Adding insult to injury, even after delaying tactic, the authors and editors of the 802.11n standard had to wade through more than 12,000 comments on the 2005 “final” draft. As Bill McFarland, CTO at Atheros, a Wi-Fi chip vendor, and one of the editors and writers of the draft, observed at the time, “There were a lot of duplicate comments, and three people filed comments for each and every blank line in the document.
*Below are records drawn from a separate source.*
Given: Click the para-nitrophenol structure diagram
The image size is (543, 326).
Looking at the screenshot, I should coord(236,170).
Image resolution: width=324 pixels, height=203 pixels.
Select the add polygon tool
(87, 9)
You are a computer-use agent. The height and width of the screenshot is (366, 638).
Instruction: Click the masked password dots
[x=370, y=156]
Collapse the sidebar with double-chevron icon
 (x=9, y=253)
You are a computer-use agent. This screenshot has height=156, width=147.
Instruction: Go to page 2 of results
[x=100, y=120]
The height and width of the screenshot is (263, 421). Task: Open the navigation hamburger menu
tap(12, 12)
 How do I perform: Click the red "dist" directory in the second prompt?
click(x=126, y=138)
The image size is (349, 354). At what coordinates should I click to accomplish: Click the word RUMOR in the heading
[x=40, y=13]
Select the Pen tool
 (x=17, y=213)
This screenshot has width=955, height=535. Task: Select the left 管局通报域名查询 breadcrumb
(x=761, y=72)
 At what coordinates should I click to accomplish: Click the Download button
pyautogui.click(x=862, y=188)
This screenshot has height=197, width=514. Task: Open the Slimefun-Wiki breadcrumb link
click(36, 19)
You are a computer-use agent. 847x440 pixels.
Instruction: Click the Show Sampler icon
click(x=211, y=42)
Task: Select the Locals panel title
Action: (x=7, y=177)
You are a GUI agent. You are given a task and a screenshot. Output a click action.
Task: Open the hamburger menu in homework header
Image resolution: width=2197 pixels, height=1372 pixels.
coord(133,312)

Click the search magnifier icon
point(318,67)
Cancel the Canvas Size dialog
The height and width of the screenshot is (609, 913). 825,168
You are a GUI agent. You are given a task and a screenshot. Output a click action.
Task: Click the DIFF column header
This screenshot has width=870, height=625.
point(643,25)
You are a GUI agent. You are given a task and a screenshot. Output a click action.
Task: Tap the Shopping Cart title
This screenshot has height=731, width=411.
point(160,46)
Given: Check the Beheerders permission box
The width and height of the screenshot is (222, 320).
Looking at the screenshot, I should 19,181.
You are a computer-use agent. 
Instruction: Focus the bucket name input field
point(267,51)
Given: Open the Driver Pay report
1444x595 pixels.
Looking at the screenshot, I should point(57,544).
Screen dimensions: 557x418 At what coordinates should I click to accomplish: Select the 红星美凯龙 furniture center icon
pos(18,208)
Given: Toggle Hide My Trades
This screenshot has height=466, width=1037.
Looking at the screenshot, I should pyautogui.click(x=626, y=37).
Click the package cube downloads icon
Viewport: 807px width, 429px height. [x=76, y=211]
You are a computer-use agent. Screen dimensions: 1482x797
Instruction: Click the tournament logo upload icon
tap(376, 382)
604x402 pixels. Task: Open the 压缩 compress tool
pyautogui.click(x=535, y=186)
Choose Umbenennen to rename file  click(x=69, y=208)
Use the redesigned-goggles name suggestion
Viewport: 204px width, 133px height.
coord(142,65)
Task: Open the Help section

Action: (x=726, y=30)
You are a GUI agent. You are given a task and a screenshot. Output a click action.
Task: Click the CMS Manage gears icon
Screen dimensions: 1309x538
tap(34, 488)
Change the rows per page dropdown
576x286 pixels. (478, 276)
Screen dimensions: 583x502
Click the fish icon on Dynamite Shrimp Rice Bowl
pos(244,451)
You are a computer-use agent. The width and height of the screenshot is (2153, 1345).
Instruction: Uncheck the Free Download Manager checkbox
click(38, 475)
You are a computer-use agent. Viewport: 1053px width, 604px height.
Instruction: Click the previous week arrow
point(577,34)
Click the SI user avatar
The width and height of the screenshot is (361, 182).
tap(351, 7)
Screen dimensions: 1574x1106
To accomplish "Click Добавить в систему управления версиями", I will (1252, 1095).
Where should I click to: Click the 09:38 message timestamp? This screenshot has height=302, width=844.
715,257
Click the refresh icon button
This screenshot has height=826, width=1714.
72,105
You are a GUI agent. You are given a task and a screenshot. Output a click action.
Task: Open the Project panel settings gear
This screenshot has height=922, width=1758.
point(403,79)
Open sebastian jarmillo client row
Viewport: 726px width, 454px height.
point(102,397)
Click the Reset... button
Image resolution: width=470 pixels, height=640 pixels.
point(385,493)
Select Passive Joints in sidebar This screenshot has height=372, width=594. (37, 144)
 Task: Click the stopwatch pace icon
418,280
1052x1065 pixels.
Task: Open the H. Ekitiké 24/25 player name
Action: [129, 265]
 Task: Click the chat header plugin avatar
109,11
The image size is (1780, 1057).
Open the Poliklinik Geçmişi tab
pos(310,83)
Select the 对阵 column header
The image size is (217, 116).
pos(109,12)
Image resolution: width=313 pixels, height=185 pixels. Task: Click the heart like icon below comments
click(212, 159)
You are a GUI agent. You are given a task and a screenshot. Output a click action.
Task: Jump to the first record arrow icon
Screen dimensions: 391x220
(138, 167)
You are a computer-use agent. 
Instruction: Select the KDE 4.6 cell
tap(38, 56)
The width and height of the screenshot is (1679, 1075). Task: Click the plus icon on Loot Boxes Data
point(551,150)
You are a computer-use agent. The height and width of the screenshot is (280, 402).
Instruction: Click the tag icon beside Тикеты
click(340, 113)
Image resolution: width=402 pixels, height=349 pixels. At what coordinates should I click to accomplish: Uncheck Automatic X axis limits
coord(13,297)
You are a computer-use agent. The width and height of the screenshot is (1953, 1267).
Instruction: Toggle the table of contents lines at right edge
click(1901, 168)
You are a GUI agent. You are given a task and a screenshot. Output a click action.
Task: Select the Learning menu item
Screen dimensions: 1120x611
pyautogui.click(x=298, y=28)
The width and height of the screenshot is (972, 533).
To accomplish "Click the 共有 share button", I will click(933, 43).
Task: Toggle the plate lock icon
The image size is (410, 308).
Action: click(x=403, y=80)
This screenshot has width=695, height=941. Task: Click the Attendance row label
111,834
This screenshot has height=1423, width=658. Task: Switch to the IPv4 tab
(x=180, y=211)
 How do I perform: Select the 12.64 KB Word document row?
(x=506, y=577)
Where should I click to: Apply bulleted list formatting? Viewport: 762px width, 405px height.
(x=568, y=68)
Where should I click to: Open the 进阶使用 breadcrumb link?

The physical process of dealing with so many comments is tedious and time-consuming.”

In December 2006, Qualcomm purchased Airgo. With new ownership, Qualcomm/Airgo stopped fighting against the search for a consensus on the standard, and the first unified version, Draft 2, was passed in March 2007.

Further drafts were then passed in quick order, and it looked like 802.11n would finally be an established standard and that users could buy 802.11n equipment with certainty that it would interoperate by 2008. As Molly Mulloy, spokesperson of wireless OEM Broadcom, explained, “In 2008, we believed that draft 2.0 of the 802.11n specification was very solid. All of the major technical items had been resolved, and only relatively minor wording issues remained.”

Well, that was the plan. But, alas, there was one last major issue — a big, bad patent problem.

Before the IEEE will approve any given standard, everyone with a patent that touches that standard must sign a LoA (Letter of Agreement). The LoA states that the patent holder won’t sue anyone using his or her patent in a standard-compatible device. In this case, the holdout was CSIRO (Commonwealth Scientific and Industrial Research Organization), an Australian government research group that held a patent that concerned the development of a wirless LAN. CSIRO refused to sign the 802.11n-related LOA.

This led to a series of patent lawsuits. Apple, Dell, Intel, Microsoft, Hewlett-Packard and Netgear all attempted to overturn CSIRO’s 802.11n-related patents in court. They failed. Then, finally, in April 2009, the Wi-Fi vendors and allies gave up, paid up and signed patent licenses with CSIRO.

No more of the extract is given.